UN warns of ‘full-scale disaster’ as Syrian refugees reach one million
“With a million people in flight, millions more displaced internally, and thousands of people continuing to cross the border every day, Syria is spiralling towards full-scale disaster,” the UN High Commissioner for Refugees, António Guterres, said in a press release.
“We are doing everything we can to help, but the international humanitarian response capacity is dangerously stretched. This tragedy has to be stopped.”
The number of refugees increased dramatically since the start of the year, with more than 400,000 people fleeing Syria to neighbouring countries – Lebanon, Jordan, Turkey, Iraq and Egypt, and increasingly to North Africa and Europe, according to figures reported by the UN refugee agency (UNHCR).
“This number translates into one million people who are dependent on the generosity of host countries, the response of humanitarian agencies and the financial support of governments and individuals,” said Mr. Guterres, who will be travelling to the region later this week to visit UNHCR operations in Turkey, Jordan, and Lebanon.
In Lebanon, the population has increased by as much as 10 per cent. Jordan’s energy, water, health and education services are being strained to the limit. Turkey has spent over $600 million setting up 17 refugee camps, with more under construction. Iraq, already stressed by a population of one million internally displaced persons (IDPs), received over 100,000 Syrian refugees in the past year.
“These countries should not only be recognized for their unstinting commitment to keeping their borders open for Syrian refugees, they should be massively supported as well,” Mr. Guterres noted.
Meanwhile, the UN Regional Response Plan for Syrian Refugees is approximately 25 per cent funded, UNHCR announced.

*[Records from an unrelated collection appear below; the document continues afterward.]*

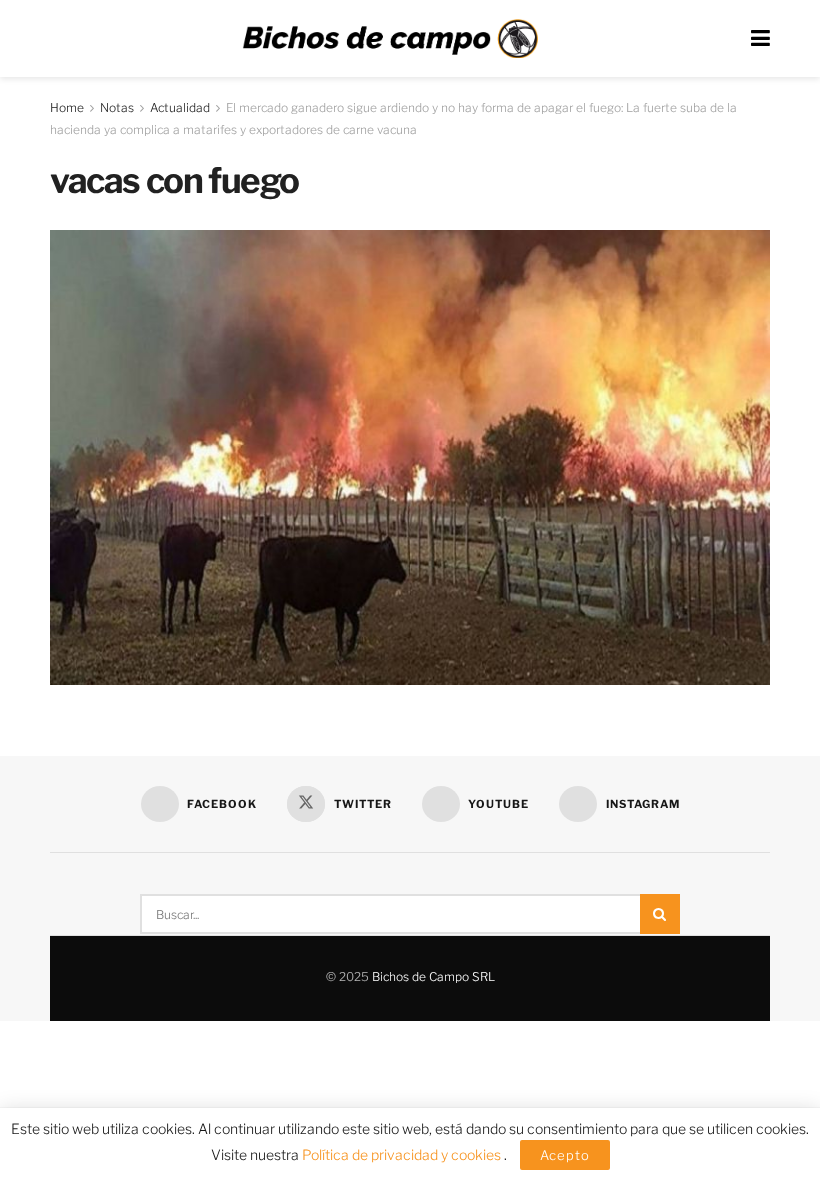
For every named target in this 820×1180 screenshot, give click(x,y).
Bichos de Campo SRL (433, 976)
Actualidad (180, 107)
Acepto (565, 1155)
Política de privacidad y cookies (403, 1154)
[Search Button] (660, 914)
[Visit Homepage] (390, 39)
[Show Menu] (760, 38)
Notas (117, 107)
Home (67, 107)
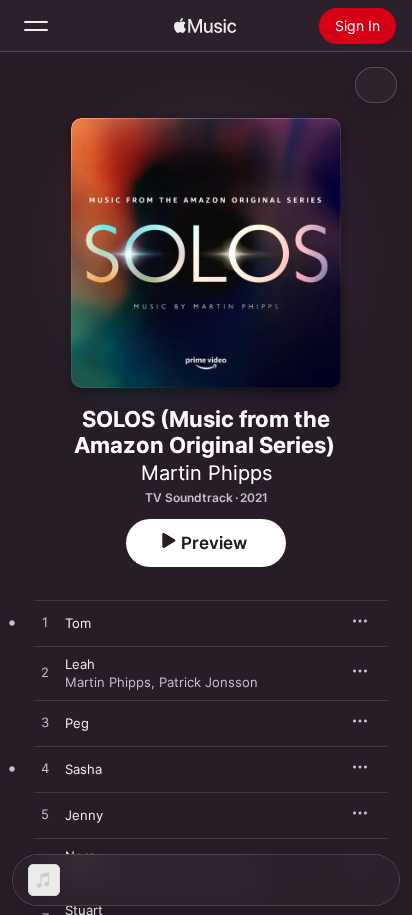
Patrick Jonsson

The plan was originally launched in March 2012 with plans for six-month assistance to 96,500 refugees. It was revised to $1 billion for the first half of 2013 for an expected 1.1 million refugees. UNHCR today announced that given the dramatic increase in the figures so far this year, it is now again revising the plan.
The Geneva-based agency said most of the refugees arrive traumatized, without possessions and having lost members of their families. Half of the refugees are children, the majority under the age of 11.